What “Confined to the Home” Means Under Medicare

The Centers for Medicare & Medicaid Services (CMS) has revised the Medicare Benefit Policy manual to clarify its definition of a patient as being "confined to the home" under the Medicare home health benefit.

The change aligns CMS' definition more accurately with that in the Social Security Act and eliminates vague phrases like "generally speaking."

The revision, which will become official Sept 2. 2014, will appear in the manual's Chapter 15 Covered Medical and Other Health Services, Section 60.4.1 Definition of Homebound Patient Under the Medicare Home Health (HH) Benefit.

For a patient to be eligible to receive covered home health services, the law requires that a physician certify in all cases that the patient is confined to his or her home by meeting certain criteria, and needs skilled services.

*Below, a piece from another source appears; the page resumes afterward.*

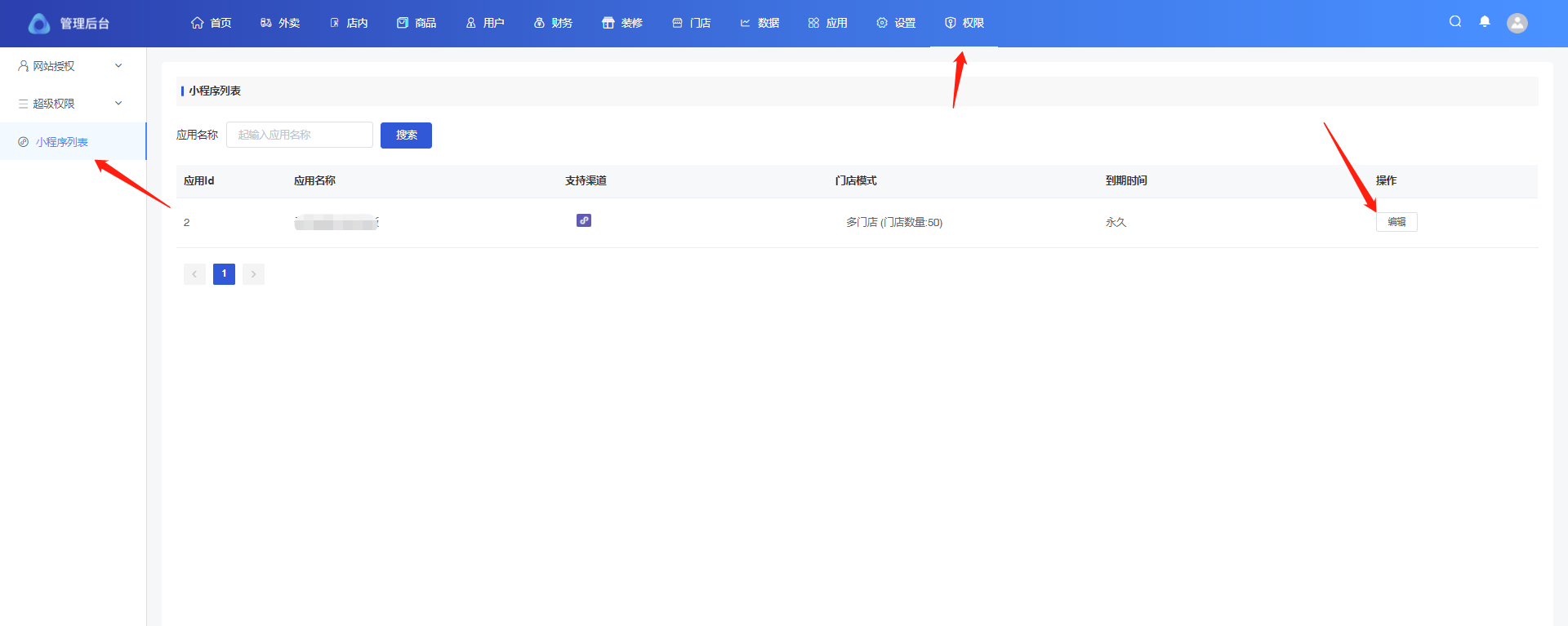Open the notification bell icon
This screenshot has width=1568, height=626.
pyautogui.click(x=1485, y=22)
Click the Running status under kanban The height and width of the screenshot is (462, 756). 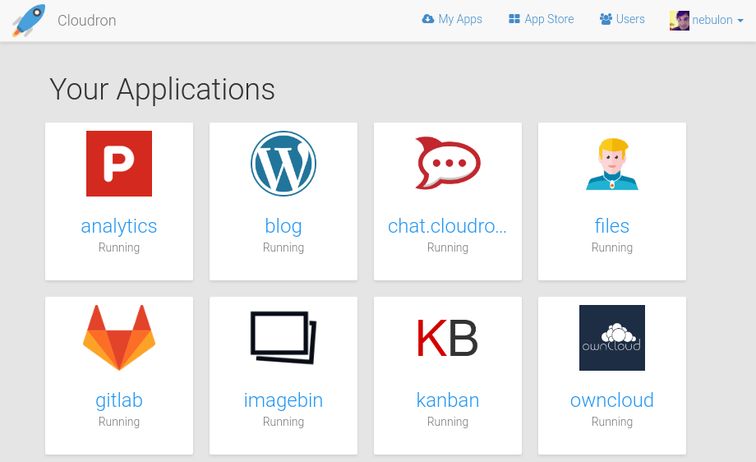[x=447, y=422]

CMS' revision clarifies that if the patient does in fact leave the home, he or she nevertheless may be considered homebound if the absences from the home are:

  • Infrequent or of relatively short duration, for example:
    • Any attendance at a religious service;
    • An occasional trip to the barber;
    • A walk around the block or a drive; or
    • Attendance at a family reunion, funeral, graduation, or other infrequent or unique event; 
     

OR

  • Attributable to the need to receive health care treatment, including but not limited to:
    • Attendance at a state-licensed, -certified, or -accredited adult day center to participate in therapeutic, psychosocial, or medical treatment;
    • Ongoing receipt of outpatient kidney dialysis; or
    • The receipt of outpatient chemotherapy or radiation therapy.
     

The aged person who does not travel often from home soley because of feebleness and insecurity brought on by advanced age would not be considered confined to the home.

For details about this change in the Medicare Benefit Policy manual,  see CMS' MLN Matters No. MM8818 (PDF).

Billing tip: Medicare says it has identified overpayments for home health claims, most of them due to insufficient documentation of the face-to-face encounter required prior to certifying a Medicare patient's eligibility for the home health benefit. Review what elements you must document.